Own the Technical Baseline (OTB)
Own the Technical Baseline™ (OTB) is an analytics tool suite built by Riverside Research to provide full system lifecycle performance monitoring to create a global, dynamic view of predicted sustainment costs and risks. OTB rapidly ingests diverse system engineering data and artifacts produced throughout the system lifecycle from a variety of vendor-agnostic sources. Once ingested, the tool analyzes the gaps, status of delivery, and health of the configuration baseline. For Reliability, Maintainability, and Availability (RMA) our suite automatically computes predicted component lifespan, evaluates spares availability, and estimates when the system will become degraded or non-operational. Furthermore, OTB conducts performance monitoring of system key performance parameters (KPP) to evaluate trends and anticipate performance issues before they occur. The OTB platform connects all technical baseline data into a single integrated platform available for analysis by the user.
- Open source, commodity platform for simple interfacing with third-party applications
- Easy connection to data with varying standards and databases
- Quickly organize and categorize documents providing gap analysis for configuration baselines
- Up-to-date forecasts for ownership costs and sparing outlooks
- Reduce system engineering review times by utilizing requirement assessment tools
- Perform integrated parts list (IPL) data gap and critical parts analysis
- Predict mission capable status through our KPP performance monitoring tools
- Improve technical baseline analysis through the visualization of relationships of documents, requirements, and parts
- High-fidelity RMA models to the component level
PHAROS
PHAROS stands for Performance Health & Analysis of Radar Operations Suite and it’s a custom radar agnostic tool built by Riverside Research. It runs interactively or as a background process to support all phases of post-mission data analysis. PHAROS will allow radar engineers, data analysts, and system maintainers the ability to conduct rapid, quantitative evaluation of sensor performance and mission success. Our engineers have successfully used PHAROS to identify and investigate any mission anomalies and ultimately recommend solutions. In addition, PHAROS facilitates trend analysis of key performance parameters to identify and avert issues before they lead to degraded operation.

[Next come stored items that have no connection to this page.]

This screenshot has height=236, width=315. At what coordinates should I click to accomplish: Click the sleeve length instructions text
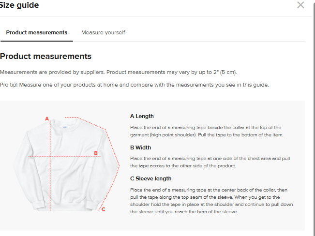pyautogui.click(x=211, y=201)
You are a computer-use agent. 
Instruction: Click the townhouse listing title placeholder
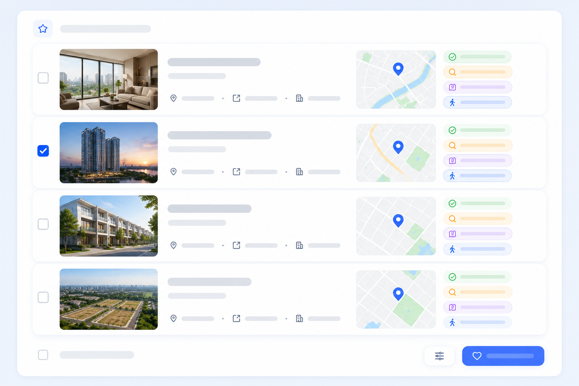pyautogui.click(x=210, y=208)
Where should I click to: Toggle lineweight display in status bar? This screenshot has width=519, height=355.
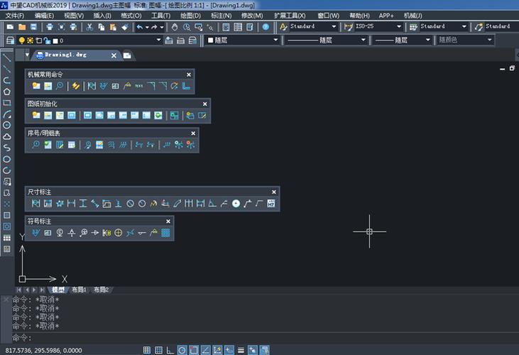click(x=241, y=349)
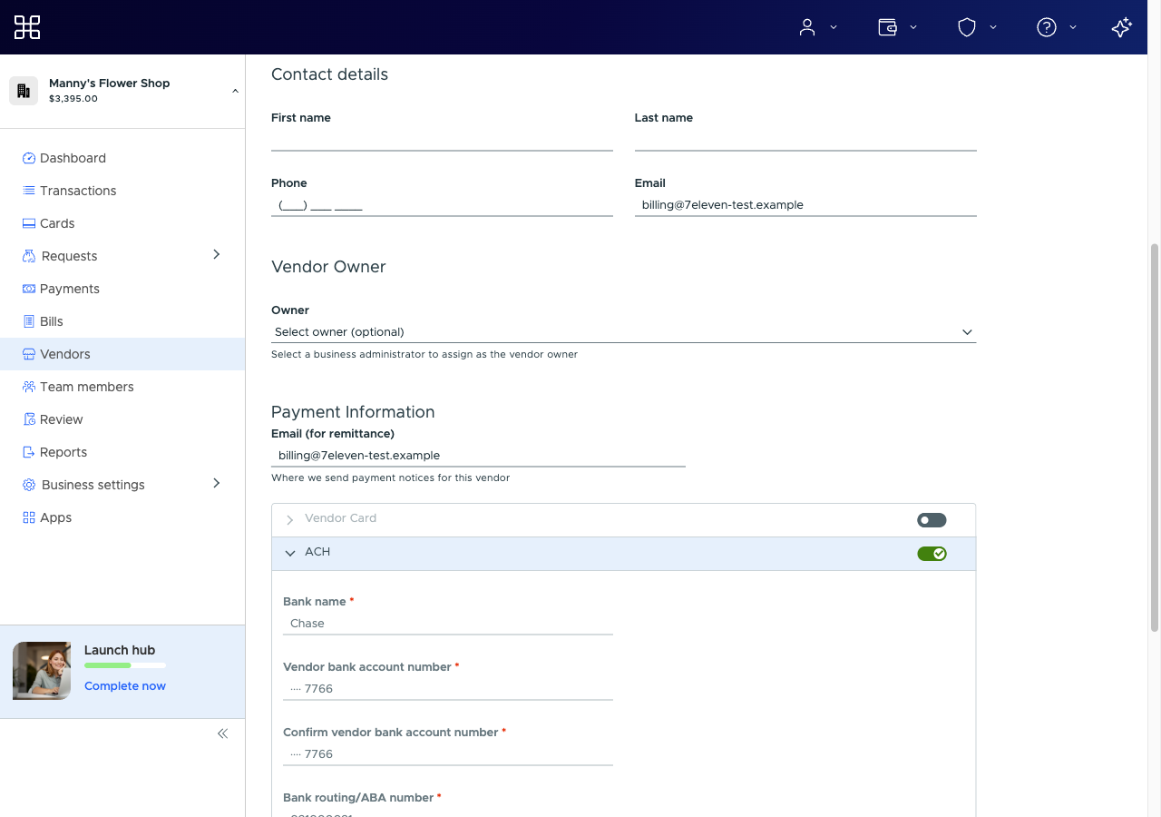Enable the Vendor Card toggle

pyautogui.click(x=932, y=520)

- Assess radar performance
- Evaluate calibration collections to analyze system performance (e.g., metric accuracy, RCS accuracy and sensitivity, range/Doppler resolution and sidelobes, antenna patterns)
- Track system calibration and performance metrics which allows for rapid identification of system degradation
- Conduct system assessment
- Evaluate effectiveness of system algorithms during mission collections
- Integrate numerous single-sensor tools into single tool suite eliminating redundancy
- Object–oriented programming
- Customizable to support multiple sensors
- Extensible to future sensors
RADSim
RADSim is a custom modeling and simulation tool built by Riverside Research to model algorithms and simulate a radar’s functional elements without specialized system/mission hardware or software. RADSim uses a graphical programming language to rapidly build and assess prototypes and perform “what if” trials and algorithm trade studies. Our team has developed a library of radar algorithm modules that users can drag and drop into a model. After an algorithm has been modeled in RADSim, it provides a unique capability to test and evaluate the algorithm’s performance against simulated or live mission data. In addition to generic functional elements, the tool simulates the functional capabilities of the high-fidelity instrumentation sensors.
- Modeling and simulation
- Test and evaluate simulated or live-mission data
RAD|GEN
RadGen is a custom-built synthetic radar data generation toolset designed to capture low-level effects imparted onto the radar signal via target interaction and radar receive chain design. The toolset accepts generic scenario and radar descriptions and generates realistic In-phase and Quadrature (IQ) data representative of the received pulses and characteristic of a given radar system.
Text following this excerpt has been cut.